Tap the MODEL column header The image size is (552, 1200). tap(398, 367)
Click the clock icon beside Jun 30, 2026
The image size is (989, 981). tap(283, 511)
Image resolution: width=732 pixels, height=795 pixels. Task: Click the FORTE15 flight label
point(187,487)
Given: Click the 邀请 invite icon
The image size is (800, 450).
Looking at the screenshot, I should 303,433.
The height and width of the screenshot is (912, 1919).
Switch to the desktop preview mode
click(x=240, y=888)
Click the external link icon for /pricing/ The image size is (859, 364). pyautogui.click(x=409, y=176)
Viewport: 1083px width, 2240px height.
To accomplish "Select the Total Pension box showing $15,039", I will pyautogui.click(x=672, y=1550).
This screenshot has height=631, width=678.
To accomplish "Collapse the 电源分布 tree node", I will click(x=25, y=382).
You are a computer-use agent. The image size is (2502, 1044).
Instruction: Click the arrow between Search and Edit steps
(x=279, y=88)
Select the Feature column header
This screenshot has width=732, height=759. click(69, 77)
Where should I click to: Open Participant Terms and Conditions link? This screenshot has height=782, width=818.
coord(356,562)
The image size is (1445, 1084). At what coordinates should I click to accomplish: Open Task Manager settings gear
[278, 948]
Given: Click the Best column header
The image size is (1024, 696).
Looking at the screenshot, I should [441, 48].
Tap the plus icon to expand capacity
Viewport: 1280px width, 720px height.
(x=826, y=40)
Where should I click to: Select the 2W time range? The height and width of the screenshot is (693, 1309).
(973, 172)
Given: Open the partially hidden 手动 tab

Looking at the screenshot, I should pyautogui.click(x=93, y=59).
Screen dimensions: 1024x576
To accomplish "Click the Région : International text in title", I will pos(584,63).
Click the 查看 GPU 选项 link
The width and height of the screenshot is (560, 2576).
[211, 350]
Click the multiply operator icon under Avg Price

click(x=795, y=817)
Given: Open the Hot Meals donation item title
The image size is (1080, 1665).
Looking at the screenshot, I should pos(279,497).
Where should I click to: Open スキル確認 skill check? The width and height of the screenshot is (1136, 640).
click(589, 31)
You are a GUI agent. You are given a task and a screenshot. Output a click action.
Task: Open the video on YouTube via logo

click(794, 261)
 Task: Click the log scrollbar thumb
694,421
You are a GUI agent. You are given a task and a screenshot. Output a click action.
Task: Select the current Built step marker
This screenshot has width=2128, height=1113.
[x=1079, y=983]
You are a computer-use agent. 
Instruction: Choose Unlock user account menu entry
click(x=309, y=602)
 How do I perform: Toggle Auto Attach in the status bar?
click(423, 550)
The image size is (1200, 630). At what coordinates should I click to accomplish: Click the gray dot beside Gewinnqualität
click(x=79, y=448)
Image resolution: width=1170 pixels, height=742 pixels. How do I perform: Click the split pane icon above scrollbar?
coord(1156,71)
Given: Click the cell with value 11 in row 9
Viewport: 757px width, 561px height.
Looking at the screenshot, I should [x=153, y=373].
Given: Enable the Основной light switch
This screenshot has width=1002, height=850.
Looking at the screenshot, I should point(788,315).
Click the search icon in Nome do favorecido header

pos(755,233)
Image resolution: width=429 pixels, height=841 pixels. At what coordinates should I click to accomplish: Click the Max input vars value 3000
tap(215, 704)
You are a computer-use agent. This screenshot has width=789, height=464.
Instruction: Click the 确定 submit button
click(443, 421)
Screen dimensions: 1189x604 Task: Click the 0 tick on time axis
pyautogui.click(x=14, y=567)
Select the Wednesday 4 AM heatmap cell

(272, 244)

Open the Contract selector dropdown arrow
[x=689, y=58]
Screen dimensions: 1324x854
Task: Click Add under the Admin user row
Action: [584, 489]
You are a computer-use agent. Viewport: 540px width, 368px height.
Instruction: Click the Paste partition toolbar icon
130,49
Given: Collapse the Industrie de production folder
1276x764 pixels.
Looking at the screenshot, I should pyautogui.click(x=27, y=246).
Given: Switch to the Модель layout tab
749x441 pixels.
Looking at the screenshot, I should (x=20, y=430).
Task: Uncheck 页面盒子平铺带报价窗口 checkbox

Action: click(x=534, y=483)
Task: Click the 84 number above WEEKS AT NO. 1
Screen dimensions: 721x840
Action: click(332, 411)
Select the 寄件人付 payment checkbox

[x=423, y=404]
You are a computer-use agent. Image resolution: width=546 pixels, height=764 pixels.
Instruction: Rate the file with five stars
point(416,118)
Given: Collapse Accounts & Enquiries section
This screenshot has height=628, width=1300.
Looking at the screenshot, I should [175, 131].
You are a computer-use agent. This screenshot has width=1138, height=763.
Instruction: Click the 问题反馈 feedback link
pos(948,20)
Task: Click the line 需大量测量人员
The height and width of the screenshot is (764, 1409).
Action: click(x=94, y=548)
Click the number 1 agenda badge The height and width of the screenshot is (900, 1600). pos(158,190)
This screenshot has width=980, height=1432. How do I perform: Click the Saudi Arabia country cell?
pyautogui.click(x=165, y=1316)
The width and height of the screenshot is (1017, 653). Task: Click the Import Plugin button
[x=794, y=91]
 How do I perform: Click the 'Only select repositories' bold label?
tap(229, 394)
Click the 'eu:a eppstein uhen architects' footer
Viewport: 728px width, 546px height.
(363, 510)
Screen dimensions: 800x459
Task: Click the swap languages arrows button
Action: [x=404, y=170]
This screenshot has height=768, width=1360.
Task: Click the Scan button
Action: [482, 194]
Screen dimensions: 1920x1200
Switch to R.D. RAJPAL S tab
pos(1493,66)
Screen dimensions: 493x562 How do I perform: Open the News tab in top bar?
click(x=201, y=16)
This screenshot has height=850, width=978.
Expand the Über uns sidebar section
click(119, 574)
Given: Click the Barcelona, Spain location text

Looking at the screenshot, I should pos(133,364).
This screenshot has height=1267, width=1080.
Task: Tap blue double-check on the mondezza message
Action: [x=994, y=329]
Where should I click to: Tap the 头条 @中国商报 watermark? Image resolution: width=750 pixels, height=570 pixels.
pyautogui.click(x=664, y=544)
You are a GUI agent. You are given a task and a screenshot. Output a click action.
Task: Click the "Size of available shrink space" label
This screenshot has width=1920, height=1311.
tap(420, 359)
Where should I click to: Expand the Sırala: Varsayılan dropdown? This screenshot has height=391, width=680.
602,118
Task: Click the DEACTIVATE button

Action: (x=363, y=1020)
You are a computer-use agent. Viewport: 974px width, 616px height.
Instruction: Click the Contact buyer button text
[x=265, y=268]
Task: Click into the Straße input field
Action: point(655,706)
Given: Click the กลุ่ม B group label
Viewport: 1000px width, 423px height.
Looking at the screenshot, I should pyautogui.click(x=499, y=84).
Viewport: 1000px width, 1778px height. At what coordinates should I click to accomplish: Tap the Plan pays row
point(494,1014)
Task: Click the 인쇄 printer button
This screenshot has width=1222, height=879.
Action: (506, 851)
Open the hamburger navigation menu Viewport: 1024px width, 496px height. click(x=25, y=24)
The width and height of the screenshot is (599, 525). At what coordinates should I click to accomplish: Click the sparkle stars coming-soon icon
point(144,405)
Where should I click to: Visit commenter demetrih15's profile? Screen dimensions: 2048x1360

=======

Exercise description: Write the data above out again in full, with every word as given.

Solution:
Tap the MODEL column header The image size is (552, 1200). tap(398, 367)
Click the clock icon beside Jun 30, 2026
The image size is (989, 981). tap(283, 511)
Image resolution: width=732 pixels, height=795 pixels. Task: Click the FORTE15 flight label
point(187,487)
Given: Click the 邀请 invite icon
The image size is (800, 450).
Looking at the screenshot, I should 303,433.
The height and width of the screenshot is (912, 1919).
Switch to the desktop preview mode
click(x=240, y=888)
Click the external link icon for /pricing/ The image size is (859, 364). pyautogui.click(x=409, y=176)
Viewport: 1083px width, 2240px height.
To accomplish "Select the Total Pension box showing $15,039", I will pyautogui.click(x=672, y=1550).
This screenshot has height=631, width=678.
To accomplish "Collapse the 电源分布 tree node", I will click(x=25, y=382).
You are a computer-use agent. The image size is (2502, 1044).
Instruction: Click the arrow between Search and Edit steps
(x=279, y=88)
Select the Feature column header
This screenshot has width=732, height=759. click(69, 77)
Where should I click to: Open Participant Terms and Conditions link? This screenshot has height=782, width=818.
coord(356,562)
The image size is (1445, 1084). At what coordinates should I click to accomplish: Open Task Manager settings gear
[278, 948]
Given: Click the Best column header
The image size is (1024, 696).
Looking at the screenshot, I should [441, 48].
Tap the plus icon to expand capacity
Viewport: 1280px width, 720px height.
(x=826, y=40)
Where should I click to: Select the 2W time range? The height and width of the screenshot is (693, 1309).
(973, 172)
Given: Open the partially hidden 手动 tab

Looking at the screenshot, I should pyautogui.click(x=93, y=59).
Screen dimensions: 1024x576
To accomplish "Click the Région : International text in title", I will pos(584,63).
Click the 查看 GPU 选项 link
The width and height of the screenshot is (560, 2576).
[211, 350]
Click the multiply operator icon under Avg Price

click(x=795, y=817)
Given: Open the Hot Meals donation item title
The image size is (1080, 1665).
Looking at the screenshot, I should pos(279,497).
Where should I click to: Open スキル確認 skill check? The width and height of the screenshot is (1136, 640).
click(589, 31)
You are a GUI agent. You are given a task and a screenshot. Output a click action.
Task: Open the video on YouTube via logo

click(794, 261)
 Task: Click the log scrollbar thumb
694,421
You are a GUI agent. You are given a task and a screenshot. Output a click action.
Task: Select the current Built step marker
This screenshot has width=2128, height=1113.
[x=1079, y=983]
You are a computer-use agent. 
Instruction: Choose Unlock user account menu entry
click(x=309, y=602)
 How do I perform: Toggle Auto Attach in the status bar?
click(423, 550)
The image size is (1200, 630). At what coordinates should I click to accomplish: Click the gray dot beside Gewinnqualität
click(x=79, y=448)
Image resolution: width=1170 pixels, height=742 pixels. How do I perform: Click the split pane icon above scrollbar?
coord(1156,71)
Given: Click the cell with value 11 in row 9
Viewport: 757px width, 561px height.
Looking at the screenshot, I should [x=153, y=373].
Given: Enable the Основной light switch
This screenshot has width=1002, height=850.
Looking at the screenshot, I should point(788,315).
Click the search icon in Nome do favorecido header

pos(755,233)
Image resolution: width=429 pixels, height=841 pixels. At what coordinates should I click to accomplish: Click the Max input vars value 3000
tap(215, 704)
You are a computer-use agent. This screenshot has width=789, height=464.
Instruction: Click the 确定 submit button
click(443, 421)
Screen dimensions: 1189x604 Task: Click the 0 tick on time axis
pyautogui.click(x=14, y=567)
Select the Wednesday 4 AM heatmap cell

(272, 244)

Open the Contract selector dropdown arrow
[x=689, y=58]
Screen dimensions: 1324x854
Task: Click Add under the Admin user row
Action: [584, 489]
You are a computer-use agent. Viewport: 540px width, 368px height.
Instruction: Click the Paste partition toolbar icon
130,49
Given: Collapse the Industrie de production folder
1276x764 pixels.
Looking at the screenshot, I should pyautogui.click(x=27, y=246).
Given: Switch to the Модель layout tab
749x441 pixels.
Looking at the screenshot, I should (x=20, y=430).
Task: Uncheck 页面盒子平铺带报价窗口 checkbox

Action: click(x=534, y=483)
Task: Click the 84 number above WEEKS AT NO. 1
Screen dimensions: 721x840
Action: click(332, 411)
Select the 寄件人付 payment checkbox

[x=423, y=404]
You are a computer-use agent. Image resolution: width=546 pixels, height=764 pixels.
Instruction: Rate the file with five stars
point(416,118)
Given: Collapse Accounts & Enquiries section
This screenshot has height=628, width=1300.
Looking at the screenshot, I should [175, 131].
You are a computer-use agent. This screenshot has width=1138, height=763.
Instruction: Click the 问题反馈 feedback link
pos(948,20)
Task: Click the line 需大量测量人员
The height and width of the screenshot is (764, 1409).
Action: click(x=94, y=548)
Click the number 1 agenda badge The height and width of the screenshot is (900, 1600). pos(158,190)
This screenshot has width=980, height=1432. How do I perform: Click the Saudi Arabia country cell?
pyautogui.click(x=165, y=1316)
The width and height of the screenshot is (1017, 653). Task: Click the Import Plugin button
[x=794, y=91]
 How do I perform: Click the 'Only select repositories' bold label?
tap(229, 394)
Click the 'eu:a eppstein uhen architects' footer
Viewport: 728px width, 546px height.
(363, 510)
Screen dimensions: 800x459
Task: Click the swap languages arrows button
Action: [x=404, y=170]
This screenshot has height=768, width=1360.
Task: Click the Scan button
Action: [482, 194]
Screen dimensions: 1920x1200
Switch to R.D. RAJPAL S tab
pos(1493,66)
Screen dimensions: 493x562 How do I perform: Open the News tab in top bar?
click(x=201, y=16)
This screenshot has height=850, width=978.
Expand the Über uns sidebar section
click(119, 574)
Given: Click the Barcelona, Spain location text

Looking at the screenshot, I should pos(133,364).
This screenshot has height=1267, width=1080.
Task: Tap blue double-check on the mondezza message
Action: [x=994, y=329]
Where should I click to: Tap the 头条 @中国商报 watermark? Image resolution: width=750 pixels, height=570 pixels.
pyautogui.click(x=664, y=544)
You are a GUI agent. You are given a task and a screenshot. Output a click action.
Task: Click the "Size of available shrink space" label
This screenshot has width=1920, height=1311.
tap(420, 359)
Where should I click to: Expand the Sırala: Varsayılan dropdown? This screenshot has height=391, width=680.
602,118
Task: Click the DEACTIVATE button

Action: (x=363, y=1020)
You are a computer-use agent. Viewport: 974px width, 616px height.
Instruction: Click the Contact buyer button text
[x=265, y=268]
Task: Click into the Straße input field
Action: point(655,706)
Given: Click the กลุ่ม B group label
Viewport: 1000px width, 423px height.
Looking at the screenshot, I should pyautogui.click(x=499, y=84).
Viewport: 1000px width, 1778px height. At what coordinates should I click to accomplish: Tap the Plan pays row
point(494,1014)
Task: Click the 인쇄 printer button
This screenshot has width=1222, height=879.
Action: (506, 851)
Open the hamburger navigation menu Viewport: 1024px width, 496px height. click(x=25, y=24)
The width and height of the screenshot is (599, 525). At what coordinates should I click to accomplish: Click the sparkle stars coming-soon icon
point(144,405)
Where should I click to: Visit commenter demetrih15's profile? Screen dimensions: 2048x1360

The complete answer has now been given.